Security around Number 10 is strict. Anyone visiting, whether on government business or for a Christmas Party, will have been vetted and security checked, with their name listed for entry through the various stages of security. These will have been recorded by the Police, compiling a register of everyone coming and going to the nearest minute. So the police must know if any events were held during lockdown and exactly who attended.

This image was posted on Twitter to show a computer, at the Number 10 entrance door, on which all those entering and leaving are logged.

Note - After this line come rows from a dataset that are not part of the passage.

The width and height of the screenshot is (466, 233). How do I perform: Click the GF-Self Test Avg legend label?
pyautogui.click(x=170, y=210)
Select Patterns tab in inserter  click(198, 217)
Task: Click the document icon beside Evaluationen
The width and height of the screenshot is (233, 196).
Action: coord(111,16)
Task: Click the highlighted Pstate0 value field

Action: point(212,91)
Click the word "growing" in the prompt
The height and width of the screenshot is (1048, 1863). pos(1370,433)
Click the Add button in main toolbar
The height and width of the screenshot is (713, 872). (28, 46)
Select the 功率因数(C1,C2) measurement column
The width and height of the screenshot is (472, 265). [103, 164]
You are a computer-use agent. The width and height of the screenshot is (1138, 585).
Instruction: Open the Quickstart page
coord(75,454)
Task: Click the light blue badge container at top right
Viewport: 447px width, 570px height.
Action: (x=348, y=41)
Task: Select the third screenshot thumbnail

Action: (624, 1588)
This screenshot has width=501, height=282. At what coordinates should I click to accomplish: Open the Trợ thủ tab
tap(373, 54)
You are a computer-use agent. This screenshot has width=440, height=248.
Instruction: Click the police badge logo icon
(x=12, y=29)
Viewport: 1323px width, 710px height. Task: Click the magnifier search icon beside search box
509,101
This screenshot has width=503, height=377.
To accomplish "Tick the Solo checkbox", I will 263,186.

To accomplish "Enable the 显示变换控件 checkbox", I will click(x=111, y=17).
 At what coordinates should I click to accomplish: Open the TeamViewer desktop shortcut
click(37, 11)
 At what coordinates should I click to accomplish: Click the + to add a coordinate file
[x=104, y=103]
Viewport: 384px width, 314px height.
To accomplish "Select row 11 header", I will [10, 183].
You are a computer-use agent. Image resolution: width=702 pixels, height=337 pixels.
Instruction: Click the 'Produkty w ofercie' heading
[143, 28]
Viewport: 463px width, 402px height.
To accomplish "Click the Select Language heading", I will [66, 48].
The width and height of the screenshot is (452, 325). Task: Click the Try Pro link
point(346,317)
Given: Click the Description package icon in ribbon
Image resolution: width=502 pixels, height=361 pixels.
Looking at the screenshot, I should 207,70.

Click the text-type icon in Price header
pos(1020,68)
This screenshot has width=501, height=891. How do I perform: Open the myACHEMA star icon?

The big, unanswered question

The big, unanswered question therefore is: if the Metropolitan police, who provide security for Downing Street and would have had officers there on the night(s) in question last year, were aware that covid regulations were being breached why did they go along with it? And why, if such event(s) took place, didn’t the police on duty report it as an illegal event, pursuing the breach at the point of occurrence as is said to be their policy? And why didn’t they break it up, as they did other covid regulation breaching events?

Instead this has been kept under wraps for nearly a year. To many it sounds a bit like one set of laws and regulations for us and other for our rulers.

This disregard for honesty and transparency is extremely dangerous for our democracy and further threatens it. If it is believed the UK government is passing laws and regulations from which government ministers and certain of their associates are exempt, and if it’s believed the police are protecting them from prosecution, then does the UK remain a democracy in anything more than name?

This furore comes hot on the heels of Pete Wishart reporting what he claims were clear breaches of the Act that forbids cash for honours, insisting no-one should should be able to buy their way into a Parliament, and that Boris Johnson is not above the law. Despite recent events and massive publicity, the Metropolian Police refused to investigate Wishart’s claims that peerages had been bought, their reason being there was insufficient evidence for an investigation.